Raj Ganpath is the founder of the Slow Burn Method, co-founder and head coach at Quad Fitness, and author of Simple, Not Easy. He keeps opening up about the genuine secrets behind weight loss and fitness regimes. In a recent Instagram video, he says, “Getting stronger is actually no big deal. People tend to complicate it,” adding that in reality, it is “very, very simple.”

He further mentions, “In fact, these three things are responsible for more than 90 percent of your results. And these are the only things you need to do.” 

1. Consistent Strength Training

Raj recommends, “Strength train three to five days a week.” The fitness trainer, however, mentions that the kind of equipment you use, how many repetitions you do, and other fancy arrangements don't matter, adding, “The only thing that truly matters is that you show up consistently week after week, lift some weight, stimulate and strengthen your muscles.”

He mentions, “Do this, and there is no chance that your body doesn't respond.”

2. Sufficient Protein Intake

 The next key component of building strength in Raj Ganpath's list is consuming an adequate amount of protein. He shares, “You need about 1.5 grams of protein per kilo of your body weight. It need not be exact. If you weigh about 80 kilos, you're looking at somewhere around 100 to 140 grams of protein.”

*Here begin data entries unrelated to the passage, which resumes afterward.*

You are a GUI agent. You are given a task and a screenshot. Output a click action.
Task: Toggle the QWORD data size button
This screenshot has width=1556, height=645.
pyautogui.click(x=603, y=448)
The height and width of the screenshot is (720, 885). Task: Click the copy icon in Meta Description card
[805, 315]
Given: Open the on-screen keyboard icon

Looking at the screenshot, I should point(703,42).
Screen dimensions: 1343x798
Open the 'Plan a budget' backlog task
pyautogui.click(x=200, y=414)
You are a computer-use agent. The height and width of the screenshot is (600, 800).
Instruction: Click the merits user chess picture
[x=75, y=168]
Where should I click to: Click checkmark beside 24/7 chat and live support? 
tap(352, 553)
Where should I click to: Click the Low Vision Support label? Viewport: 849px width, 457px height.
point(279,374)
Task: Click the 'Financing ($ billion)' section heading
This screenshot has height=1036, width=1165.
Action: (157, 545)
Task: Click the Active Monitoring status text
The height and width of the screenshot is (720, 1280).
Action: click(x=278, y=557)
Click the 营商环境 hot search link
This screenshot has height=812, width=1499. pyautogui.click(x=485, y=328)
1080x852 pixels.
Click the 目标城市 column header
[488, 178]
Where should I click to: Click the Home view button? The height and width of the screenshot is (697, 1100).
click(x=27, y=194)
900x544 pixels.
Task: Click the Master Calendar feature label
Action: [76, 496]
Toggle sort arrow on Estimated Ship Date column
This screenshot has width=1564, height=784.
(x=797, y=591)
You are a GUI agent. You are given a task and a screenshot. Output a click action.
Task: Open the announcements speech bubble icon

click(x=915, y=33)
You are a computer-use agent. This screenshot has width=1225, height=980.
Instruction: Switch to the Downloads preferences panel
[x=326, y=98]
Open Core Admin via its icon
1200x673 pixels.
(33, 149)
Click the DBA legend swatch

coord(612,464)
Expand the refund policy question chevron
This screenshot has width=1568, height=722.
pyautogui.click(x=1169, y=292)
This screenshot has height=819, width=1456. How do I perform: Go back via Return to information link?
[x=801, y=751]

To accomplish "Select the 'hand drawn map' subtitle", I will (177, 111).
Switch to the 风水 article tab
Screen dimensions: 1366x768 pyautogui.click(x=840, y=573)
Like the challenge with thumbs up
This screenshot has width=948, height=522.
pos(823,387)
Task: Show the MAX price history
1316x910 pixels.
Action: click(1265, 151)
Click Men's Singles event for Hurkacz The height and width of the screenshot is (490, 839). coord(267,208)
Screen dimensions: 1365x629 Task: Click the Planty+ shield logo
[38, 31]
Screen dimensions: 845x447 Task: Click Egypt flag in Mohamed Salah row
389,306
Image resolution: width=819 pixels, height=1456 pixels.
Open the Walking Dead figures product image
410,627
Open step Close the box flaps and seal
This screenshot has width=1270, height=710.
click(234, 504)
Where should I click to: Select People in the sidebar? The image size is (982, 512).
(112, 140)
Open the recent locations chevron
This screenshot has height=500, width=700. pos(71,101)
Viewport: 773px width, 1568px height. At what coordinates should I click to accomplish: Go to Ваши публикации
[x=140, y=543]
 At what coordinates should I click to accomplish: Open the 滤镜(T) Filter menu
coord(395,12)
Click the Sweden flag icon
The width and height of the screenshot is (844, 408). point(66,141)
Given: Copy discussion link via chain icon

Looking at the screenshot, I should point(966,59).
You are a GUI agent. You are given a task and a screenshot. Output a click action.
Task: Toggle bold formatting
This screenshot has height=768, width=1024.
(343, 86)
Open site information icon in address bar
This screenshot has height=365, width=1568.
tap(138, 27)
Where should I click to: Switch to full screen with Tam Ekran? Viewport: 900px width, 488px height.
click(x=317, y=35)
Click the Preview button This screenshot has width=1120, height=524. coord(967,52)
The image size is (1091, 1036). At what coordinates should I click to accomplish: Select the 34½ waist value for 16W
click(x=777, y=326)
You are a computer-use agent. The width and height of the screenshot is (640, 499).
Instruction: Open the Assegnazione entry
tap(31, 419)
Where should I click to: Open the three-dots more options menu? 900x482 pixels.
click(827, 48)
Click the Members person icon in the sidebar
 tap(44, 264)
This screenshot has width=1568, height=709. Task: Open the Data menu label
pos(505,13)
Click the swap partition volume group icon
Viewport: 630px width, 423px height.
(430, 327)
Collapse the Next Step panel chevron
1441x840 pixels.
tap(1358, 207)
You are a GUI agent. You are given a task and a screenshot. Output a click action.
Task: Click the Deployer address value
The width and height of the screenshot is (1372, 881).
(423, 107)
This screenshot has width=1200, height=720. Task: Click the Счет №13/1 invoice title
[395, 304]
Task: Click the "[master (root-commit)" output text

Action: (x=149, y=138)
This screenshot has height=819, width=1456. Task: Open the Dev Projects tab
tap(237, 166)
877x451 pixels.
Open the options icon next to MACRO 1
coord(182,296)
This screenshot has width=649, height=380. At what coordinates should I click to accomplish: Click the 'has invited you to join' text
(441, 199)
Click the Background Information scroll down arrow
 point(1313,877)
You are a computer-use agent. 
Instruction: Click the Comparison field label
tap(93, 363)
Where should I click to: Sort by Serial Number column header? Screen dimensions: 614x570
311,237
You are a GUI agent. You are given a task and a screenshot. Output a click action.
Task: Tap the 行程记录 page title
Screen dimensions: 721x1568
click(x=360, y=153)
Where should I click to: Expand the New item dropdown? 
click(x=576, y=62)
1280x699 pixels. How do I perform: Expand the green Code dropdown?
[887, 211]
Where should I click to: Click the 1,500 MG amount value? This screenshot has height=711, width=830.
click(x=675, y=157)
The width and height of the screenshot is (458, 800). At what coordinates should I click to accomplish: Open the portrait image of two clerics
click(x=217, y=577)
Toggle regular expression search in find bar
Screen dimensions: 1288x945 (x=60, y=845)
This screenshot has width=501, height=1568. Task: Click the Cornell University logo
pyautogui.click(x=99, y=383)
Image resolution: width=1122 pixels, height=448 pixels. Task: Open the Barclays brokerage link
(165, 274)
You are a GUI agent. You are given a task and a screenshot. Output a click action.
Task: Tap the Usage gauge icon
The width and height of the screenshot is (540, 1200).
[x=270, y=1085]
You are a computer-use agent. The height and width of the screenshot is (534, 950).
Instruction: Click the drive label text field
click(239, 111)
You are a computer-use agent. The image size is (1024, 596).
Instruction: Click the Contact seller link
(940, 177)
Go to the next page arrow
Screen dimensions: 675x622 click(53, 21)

He continues, “Where exactly you get this protein from doesn't matter. When exactly you consume this protein doesn't matter. The only thing that matters is that you get sufficient protein regularly on a daily basis.”

3. Proper Sleep

Finally, the fitness trainer mentions, “You need to sleep seven to eight hours every day.” Why? The fitness instructor explains that adequate sleep will stimulate your muscles, protein will nourish your body, and both will, in turn, aid recovery. “Sleep is what connects all of this and makes you truly stronger. So, do what it takes. Take a nap. Go to bed early. Wake up late, but get your seven to eight hours of sleep,” he says.

Raj Ganpath concludes the video by claiming that if you can do these three things, there is simply no way that you will not get stronger.